Data supplied START

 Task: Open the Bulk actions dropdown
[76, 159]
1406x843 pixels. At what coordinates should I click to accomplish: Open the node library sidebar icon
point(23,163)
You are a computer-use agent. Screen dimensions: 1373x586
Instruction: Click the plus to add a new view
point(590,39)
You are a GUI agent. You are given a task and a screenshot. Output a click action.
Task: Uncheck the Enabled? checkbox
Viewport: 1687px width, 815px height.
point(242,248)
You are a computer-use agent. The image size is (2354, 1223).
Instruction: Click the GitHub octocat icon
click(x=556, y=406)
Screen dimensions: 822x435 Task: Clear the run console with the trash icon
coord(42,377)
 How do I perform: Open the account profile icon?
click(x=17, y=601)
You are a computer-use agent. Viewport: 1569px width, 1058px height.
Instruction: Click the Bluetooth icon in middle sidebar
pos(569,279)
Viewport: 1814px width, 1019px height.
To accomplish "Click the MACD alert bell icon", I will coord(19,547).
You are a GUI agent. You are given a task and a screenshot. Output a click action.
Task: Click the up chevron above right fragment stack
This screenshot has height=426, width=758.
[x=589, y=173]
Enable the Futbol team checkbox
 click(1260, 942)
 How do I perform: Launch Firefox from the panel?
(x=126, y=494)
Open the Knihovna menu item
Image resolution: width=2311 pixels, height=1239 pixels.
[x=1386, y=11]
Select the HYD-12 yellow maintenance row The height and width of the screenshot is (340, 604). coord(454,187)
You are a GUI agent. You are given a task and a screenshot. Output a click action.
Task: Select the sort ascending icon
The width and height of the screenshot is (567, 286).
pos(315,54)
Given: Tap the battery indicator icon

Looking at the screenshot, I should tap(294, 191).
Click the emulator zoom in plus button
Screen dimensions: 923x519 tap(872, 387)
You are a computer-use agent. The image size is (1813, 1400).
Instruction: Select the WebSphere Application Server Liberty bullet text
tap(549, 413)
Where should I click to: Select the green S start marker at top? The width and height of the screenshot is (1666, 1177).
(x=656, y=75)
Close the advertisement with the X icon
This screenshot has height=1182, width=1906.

Data supplied END

• [Task statement]
Whenever a line in the listing above includes the word "size", return that line.

• [Exercise output]
You are a computer-use agent. The image size is (2354, 1223).
You are a computer-use agent. The image size is (1813, 1400).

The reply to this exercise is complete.